Nonalcoholic steatohepatitis (NASH) is a severe liver disorder characterized by triglyceride accumulation, severe inflammation, and fibrosis. With the recent increase in prevalence, NASH is now the leading cause of liver transplantation, with no approved therapeutics available. Despite years of research, the exact molecular mechanism of NASH progression is not well understood, but fat accumulation is believed to be the primary driver of the disease. Therefore, diacylglycerol O-acyltransferase 2 (DGAT2), a key enzyme in triglyceride synthesis, has been explored as a NASH target. RNAi-based therapeutics is revolutionizing the treatment of liver diseases, with recent chemical advances supporting long term gene silencing with single subcutaneous administration.
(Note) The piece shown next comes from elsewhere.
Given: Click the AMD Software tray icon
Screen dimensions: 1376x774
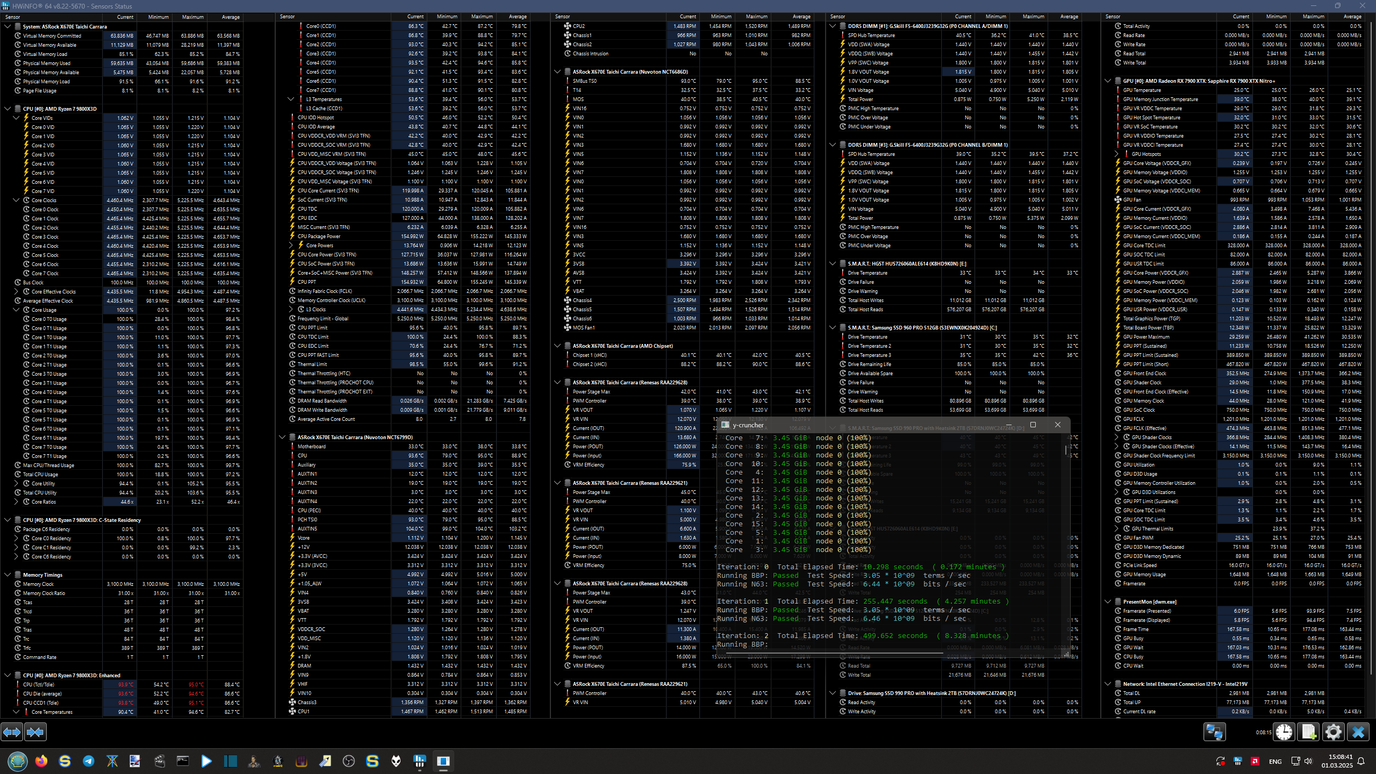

Here we identified a hyper-functional, fully chemically stabilized GalNAc conjugated siRNA targeting DGAT2 (Dgat2-1473) that upon injection elicits up to three months of DGAT2 silencing (>80-90%, p<0.0001) in wild-type and NSG-PiZ “humanized” mice. Using an obesity-driven mouse model of NASH (ob/ob-GAN), Dgat2-1473 administration prevents and reverses triglyceride accumulation (> 50%, p:0.0008), resulting in significant improvement of the fatty liver phenotype. However, surprisingly, the reduction in liver fat didn’t translate into a similar impact on inflammation and fibrosis. Thus, while Dgat2-1473 is a practical, long-lasting silencing agent for potential therapeutic attenuation of liver steatosis, combinatorial targeting of a second pathway may be necessary for therapeutic efficacy against NASH. Our laboratory is currently exploring additional targets that may synergize with DGAT2 silencing to alleviate NASH. View our data in Molecular Therapy 

Molecular mechanisms of insulin resistance

Felipe Henriques, Alex Bedard, Leslie Rowland, Emmanouela Tsagkaraki, Sarah Nicoloro, Batuhan Yenilmez, Mark Kelly and Adilson Guilherme
Program in Molecular Medicine, UMass Chan Medical School

Obesity attenuates the effect of insulin to lower blood glucose, and this “insulin resistance” is associated with glucose intolerance, type 2 diabetes and other serious maladies. Despite tens of thousands of publications suggesting dozens of hypotheses on how insulin resistance develops, there is still deep uncertainty on the mechanisms underlying this condition. A unifying concept is that multiple adipose tissue subtypes are central regulators of systemic glucose homeostasis through modulation of hepatic glucose output and skeletal muscle glucose disposal, and this regulation is disrupted in obesity. In seeking metabolic pathways within adipocytes that may control whole body glucose homeostasis and that are severely disrupted in obesity, de novo lipogenesis (DNL) catalyzed by the enzymes ACLY, ACC and FASN stands out. Consistent with this pathway’s importance, adipose-selective FASN KO or FASN & ACLY double KO in HFD mice caused the strong appearance of beige adipocytes within subcutaneous white adipose tissue (WAT) and reversed the systemic glucose intolerance. Insulin sensitivities of liver, muscle and adipocytes are all increased in these adipose-selective FASN KO mice in hyperinsulinemic clamp studies, and energy expenditure is elevated without decreases in HFD food intake. The beige adipose tissue in FASN KO mice displayed increased sympathetic nerve fibers, but denervation studies showed WAT innervation was not required for the beiging process as it is during cold exposure. Single cell sequencing of the non-adipocytes from WAT of FASN KO mice combined with data from FACS analysis revealed an increase in macrophage polarization towards M2-type macrophages. Clodronate-mediated macrophage depletion of adipose tissues completely eliminated the beiging of WAT in adipose-selective FASN KO mice. Taken together, these studies suggest a powerful immune cell signaling axis is responsive to changes in adipocyte DNL activity and can contribute to WAT browning as well as enhanced systemic insulin sensitivity and glucose tolerance. We are actively exploring the molecular basis for immune cell signaling to adipocytes that can drive adipocyte “browning.”

This work was supported by NIDDK grants DK030898 and DK103047 from the National Institutes of Health.